Data listing

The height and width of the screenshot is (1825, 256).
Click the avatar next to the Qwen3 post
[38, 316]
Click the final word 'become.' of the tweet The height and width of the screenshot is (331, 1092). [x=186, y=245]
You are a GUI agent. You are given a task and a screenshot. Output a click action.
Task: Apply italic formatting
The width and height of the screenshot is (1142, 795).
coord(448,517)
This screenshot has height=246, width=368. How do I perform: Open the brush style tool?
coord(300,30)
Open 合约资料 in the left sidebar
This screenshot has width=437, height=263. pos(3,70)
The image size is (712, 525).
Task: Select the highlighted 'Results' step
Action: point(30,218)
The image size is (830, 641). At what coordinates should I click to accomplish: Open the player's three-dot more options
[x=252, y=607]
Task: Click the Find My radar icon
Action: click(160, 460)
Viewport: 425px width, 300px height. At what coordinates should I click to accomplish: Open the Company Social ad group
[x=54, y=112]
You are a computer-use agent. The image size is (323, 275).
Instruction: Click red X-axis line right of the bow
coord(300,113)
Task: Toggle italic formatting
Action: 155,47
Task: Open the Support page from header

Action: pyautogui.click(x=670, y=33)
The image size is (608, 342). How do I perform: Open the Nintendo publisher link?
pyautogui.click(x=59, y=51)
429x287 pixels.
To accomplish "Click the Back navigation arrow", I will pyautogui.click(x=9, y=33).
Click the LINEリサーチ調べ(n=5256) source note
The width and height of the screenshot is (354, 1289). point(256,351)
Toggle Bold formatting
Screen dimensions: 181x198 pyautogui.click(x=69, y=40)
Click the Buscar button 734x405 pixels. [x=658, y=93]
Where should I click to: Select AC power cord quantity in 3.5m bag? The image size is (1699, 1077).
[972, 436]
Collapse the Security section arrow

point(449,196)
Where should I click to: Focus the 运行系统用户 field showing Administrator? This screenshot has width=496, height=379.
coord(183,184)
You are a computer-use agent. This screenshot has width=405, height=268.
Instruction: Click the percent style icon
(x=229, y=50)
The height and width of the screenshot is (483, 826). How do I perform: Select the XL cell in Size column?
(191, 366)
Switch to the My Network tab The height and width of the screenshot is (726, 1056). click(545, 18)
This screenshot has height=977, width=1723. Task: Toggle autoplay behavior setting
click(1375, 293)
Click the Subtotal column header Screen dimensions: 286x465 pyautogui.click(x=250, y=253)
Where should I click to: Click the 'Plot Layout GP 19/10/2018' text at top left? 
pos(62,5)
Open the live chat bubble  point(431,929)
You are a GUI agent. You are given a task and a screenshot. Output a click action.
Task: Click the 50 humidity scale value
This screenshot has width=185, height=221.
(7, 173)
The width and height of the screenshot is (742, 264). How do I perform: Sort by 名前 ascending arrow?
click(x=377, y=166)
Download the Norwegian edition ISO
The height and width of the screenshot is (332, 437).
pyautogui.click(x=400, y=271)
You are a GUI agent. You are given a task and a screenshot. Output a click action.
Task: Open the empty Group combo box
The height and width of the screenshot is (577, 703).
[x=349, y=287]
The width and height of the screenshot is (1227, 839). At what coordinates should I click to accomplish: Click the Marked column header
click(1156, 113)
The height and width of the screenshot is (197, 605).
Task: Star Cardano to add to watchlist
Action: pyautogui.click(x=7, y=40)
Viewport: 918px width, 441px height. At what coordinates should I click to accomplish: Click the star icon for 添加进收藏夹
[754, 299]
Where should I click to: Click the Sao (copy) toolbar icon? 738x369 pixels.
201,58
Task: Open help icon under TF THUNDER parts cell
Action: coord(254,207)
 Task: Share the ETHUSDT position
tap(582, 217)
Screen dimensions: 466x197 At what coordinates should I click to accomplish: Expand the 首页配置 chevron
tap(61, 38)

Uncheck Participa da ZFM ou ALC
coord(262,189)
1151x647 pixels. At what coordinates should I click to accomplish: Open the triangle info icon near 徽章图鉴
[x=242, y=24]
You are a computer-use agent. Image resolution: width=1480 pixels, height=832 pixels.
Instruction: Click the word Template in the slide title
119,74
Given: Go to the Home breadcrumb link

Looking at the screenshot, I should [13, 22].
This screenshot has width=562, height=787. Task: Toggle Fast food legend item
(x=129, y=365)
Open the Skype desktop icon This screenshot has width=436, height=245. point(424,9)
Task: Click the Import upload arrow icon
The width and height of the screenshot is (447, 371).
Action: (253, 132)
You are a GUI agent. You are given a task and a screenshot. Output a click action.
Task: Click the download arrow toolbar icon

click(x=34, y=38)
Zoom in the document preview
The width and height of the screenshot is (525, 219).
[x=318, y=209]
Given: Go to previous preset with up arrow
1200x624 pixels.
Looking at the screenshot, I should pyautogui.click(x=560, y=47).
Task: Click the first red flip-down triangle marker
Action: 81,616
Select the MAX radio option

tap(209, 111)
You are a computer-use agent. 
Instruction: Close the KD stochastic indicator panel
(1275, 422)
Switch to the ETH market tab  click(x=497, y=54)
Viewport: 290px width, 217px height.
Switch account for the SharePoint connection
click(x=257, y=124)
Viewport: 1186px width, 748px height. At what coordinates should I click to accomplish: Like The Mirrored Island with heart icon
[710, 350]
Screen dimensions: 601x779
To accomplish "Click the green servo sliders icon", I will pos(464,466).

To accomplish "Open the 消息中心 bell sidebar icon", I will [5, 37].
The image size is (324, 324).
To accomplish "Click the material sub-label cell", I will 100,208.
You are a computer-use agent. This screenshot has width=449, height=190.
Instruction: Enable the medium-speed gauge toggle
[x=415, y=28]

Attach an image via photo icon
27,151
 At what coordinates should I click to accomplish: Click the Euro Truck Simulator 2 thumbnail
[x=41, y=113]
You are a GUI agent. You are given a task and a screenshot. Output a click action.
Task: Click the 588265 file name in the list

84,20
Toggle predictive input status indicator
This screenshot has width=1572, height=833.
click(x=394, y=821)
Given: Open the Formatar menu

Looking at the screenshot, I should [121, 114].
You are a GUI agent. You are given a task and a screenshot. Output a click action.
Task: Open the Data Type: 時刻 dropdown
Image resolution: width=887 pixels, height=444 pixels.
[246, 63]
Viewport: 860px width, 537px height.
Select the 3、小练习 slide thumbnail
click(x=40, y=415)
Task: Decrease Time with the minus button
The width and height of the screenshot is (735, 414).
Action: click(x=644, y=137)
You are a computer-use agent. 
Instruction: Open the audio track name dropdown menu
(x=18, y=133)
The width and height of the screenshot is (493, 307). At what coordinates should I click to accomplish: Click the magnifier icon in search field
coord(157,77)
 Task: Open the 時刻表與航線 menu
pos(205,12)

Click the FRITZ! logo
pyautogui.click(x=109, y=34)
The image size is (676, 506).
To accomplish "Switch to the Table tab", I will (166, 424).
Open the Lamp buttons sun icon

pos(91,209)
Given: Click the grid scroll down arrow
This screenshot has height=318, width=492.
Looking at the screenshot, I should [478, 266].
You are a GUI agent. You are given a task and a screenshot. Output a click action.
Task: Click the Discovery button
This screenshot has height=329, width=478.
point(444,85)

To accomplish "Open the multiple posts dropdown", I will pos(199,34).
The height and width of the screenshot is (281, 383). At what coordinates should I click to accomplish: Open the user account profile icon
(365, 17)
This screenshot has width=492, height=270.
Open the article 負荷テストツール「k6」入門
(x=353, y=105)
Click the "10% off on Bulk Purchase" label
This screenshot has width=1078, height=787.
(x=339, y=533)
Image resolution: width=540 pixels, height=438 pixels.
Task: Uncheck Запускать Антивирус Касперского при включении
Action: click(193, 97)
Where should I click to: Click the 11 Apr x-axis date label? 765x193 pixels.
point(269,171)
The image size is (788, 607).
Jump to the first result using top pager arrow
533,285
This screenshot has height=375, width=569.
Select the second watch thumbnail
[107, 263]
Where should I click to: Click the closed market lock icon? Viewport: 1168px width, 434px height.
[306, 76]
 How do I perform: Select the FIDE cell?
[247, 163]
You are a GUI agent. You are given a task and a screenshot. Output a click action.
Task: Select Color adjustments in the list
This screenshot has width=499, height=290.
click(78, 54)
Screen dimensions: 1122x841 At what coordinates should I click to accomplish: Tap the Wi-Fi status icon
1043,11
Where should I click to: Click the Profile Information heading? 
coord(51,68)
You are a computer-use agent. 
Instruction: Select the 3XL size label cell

Problem to solve
Can you arrange the part of the entries that opens with the line containing "Open 合约资料 in the left sidebar" and closes with the line containing "Action: click(160, 460)" as a JSON list of strings, one string per line, with blank lines left out?

Result of the exercise
[
  "Open 合约资料 in the left sidebar",
  "This screenshot has width=437, height=263. pos(3,70)",
  "The image size is (712, 525).",
  "Task: Select the highlighted 'Results' step",
  "Action: point(30,218)",
  "The image size is (830, 641). At what coordinates should I click to accomplish: Open the player's three-dot more options",
  "[x=252, y=607]",
  "Task: Click the Find My radar icon",
  "Action: click(160, 460)"
]